Here, I share some key takeaways from LARAM School, with a focus on conceptual insights rather than the detailed physical and mathematical aspects discussed during the sessions.
Human Influence and Landslide Dynamics
Nowadays, landslide disasters are no longer considered purely natural; human activities significantly influence them. Actions such as altering landscapes, unplanned urbanization, deforestation, and climate change (leading to extreme rainfall and temperature shifts) can trigger landslides in various ways. Among climatic factors, unevenly distributed heavy rainfall is a major contributor, as it causes slopes to become oversaturated and increase pore water pressure leading to slope instability. Landslides can be likened to human cancer: just as cancer is triggered by uncontrolled cell growth, landslides occur when soil becomes unstable due to various triggers. Of the many types of landslides, flow-like landslides are the most dangerous, as they can propagate over large areas. Therefore, proper land management is essential to mitigate landslide risks, as these events cause significant disruptions, affect ecosystems, and highlight the importance of early detection and intervention.
Landslides do not occur randomly on hills or mountains but tend to happen near weak points such as cracks, fault lines, joints, and drainage channels. A first failure (landslide) usually occurs at these weak points, triggered by external factors. This initial failure weakens the slope, altering its structure, and creating conditions for secondary failures in the surrounding areas. These secondary landslides increase the susceptibility of the region, leading to a feedback loop that can trigger additional, larger landslides. Hence, geological and geomorphological knowledge is crucial for landslide research.
Monitoring and Case Study
After a landslide, the stratigraphy or the layered structure of the soil and rock in the affected area undergoes significant changes. These alterations can disrupt the stability of the landscape, making previous risk assessments unreliable. This is why it becomes essential to update risk maps based on new geological and geotechnical conditions. For instance, landslides can expose deeper, less stable layers or alter the composition of surface materials, which may now be more prone to further movement.
From a soil science and physical science perspective, it is crucial to assess the presence and behaviour of water tables in the affected zone. Water tables influence slope stability, and multiple water tables at different depths can increase the complexity of the risk. The type of water table (confined or unconfined) determines how water moves through the soil, affecting its weight and cohesion.
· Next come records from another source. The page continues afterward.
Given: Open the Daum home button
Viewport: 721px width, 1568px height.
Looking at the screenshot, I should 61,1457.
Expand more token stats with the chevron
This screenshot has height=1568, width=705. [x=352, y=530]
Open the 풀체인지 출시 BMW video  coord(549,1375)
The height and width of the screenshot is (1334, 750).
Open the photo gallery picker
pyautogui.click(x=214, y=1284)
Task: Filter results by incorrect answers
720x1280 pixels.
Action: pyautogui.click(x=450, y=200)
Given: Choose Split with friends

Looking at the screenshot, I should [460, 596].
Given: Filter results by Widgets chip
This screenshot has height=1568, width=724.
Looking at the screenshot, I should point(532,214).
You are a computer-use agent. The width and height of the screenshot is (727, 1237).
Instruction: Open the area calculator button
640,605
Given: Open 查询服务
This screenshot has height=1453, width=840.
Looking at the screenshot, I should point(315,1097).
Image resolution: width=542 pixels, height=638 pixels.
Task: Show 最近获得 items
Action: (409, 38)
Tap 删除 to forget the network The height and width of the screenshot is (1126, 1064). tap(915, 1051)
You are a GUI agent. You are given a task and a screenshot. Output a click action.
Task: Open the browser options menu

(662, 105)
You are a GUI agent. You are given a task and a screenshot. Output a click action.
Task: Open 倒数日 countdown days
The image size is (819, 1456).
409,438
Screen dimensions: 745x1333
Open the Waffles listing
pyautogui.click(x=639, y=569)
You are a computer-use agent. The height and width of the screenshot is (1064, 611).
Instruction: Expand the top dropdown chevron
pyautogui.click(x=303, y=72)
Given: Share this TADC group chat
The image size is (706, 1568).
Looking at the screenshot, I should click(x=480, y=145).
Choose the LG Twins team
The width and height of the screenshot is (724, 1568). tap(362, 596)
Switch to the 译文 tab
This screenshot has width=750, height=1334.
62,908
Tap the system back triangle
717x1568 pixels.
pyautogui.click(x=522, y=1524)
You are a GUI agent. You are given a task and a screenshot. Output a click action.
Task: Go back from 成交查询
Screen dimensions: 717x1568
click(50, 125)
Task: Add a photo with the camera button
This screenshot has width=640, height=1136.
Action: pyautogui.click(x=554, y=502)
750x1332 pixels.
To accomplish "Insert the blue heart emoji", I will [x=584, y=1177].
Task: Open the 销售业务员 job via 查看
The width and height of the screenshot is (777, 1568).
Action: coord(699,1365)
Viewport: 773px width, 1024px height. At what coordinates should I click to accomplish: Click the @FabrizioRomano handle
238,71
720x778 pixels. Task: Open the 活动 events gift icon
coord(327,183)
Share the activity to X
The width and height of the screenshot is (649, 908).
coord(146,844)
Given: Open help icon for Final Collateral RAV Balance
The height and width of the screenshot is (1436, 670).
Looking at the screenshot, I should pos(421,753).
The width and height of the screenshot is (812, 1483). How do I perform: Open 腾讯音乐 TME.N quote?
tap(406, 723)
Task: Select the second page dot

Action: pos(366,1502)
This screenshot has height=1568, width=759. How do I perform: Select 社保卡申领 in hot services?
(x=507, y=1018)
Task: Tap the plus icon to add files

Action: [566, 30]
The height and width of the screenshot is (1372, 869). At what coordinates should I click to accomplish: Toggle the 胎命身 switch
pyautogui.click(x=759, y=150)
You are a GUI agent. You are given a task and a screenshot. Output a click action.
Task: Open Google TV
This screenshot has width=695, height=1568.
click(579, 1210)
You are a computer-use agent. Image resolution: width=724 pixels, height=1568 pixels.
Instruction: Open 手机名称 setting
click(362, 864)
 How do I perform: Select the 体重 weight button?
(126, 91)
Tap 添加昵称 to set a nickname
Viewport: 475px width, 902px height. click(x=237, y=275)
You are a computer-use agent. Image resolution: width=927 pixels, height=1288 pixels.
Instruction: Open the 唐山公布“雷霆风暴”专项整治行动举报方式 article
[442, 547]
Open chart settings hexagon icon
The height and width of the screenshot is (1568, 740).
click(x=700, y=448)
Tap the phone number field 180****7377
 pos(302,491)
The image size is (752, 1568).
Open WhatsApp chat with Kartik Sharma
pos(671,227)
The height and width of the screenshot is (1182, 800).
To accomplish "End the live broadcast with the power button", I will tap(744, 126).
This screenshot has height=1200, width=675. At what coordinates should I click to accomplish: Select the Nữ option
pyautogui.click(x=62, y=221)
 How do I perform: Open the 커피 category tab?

Monitoring pore water pressure over time is a key factor in evaluating the soil or rock’s shear strength. Pore water pressure refers to the pressure exerted by water within the pores of the soil. When this pressure increases due to rainfall, groundwater infiltration, or changes in drainage it reduces the friction between soil particles, weakening the overall structure. This reduction in shear strength, combined with increased shear stress from external forces like gravity or added water weight, can trigger landslides or make the area more susceptible to future failures. Understanding these dynamics is critical for accurate hazard assessments and mitigation strategies.
Modelling and Mapping Landslide Risks
Recent scholars have modelled landslides to mitigate risks using three widely employed methods: mathematical, constitutive, and numerical. However, an important step that is often overlooked is the observation of phenomena through community surveys, stakeholder interviews, field visits, laboratory tests, and reviewing existing research. A purely physical science-based model may produce statistically excellent results but may significantly deviate from reality. Therefore, incorporating field observations is essential to make the results more practical and reliable, a principle applicable to other disasters as well.
Landslide inventories are the foundation for modelling landslide disasters. Today, satellite imagery is extensively used to create these inventories, which helps geologists and geomorphologists. However, it remains crucial to cross-check satellite-generated inventories with field visits, as artificial intelligence (AI) used to detect landslides in images is not 100% accurate. Additionally, the nature of landslides varies by location, catchment area, and even slope, making geological knowledge necessary for inventory classification.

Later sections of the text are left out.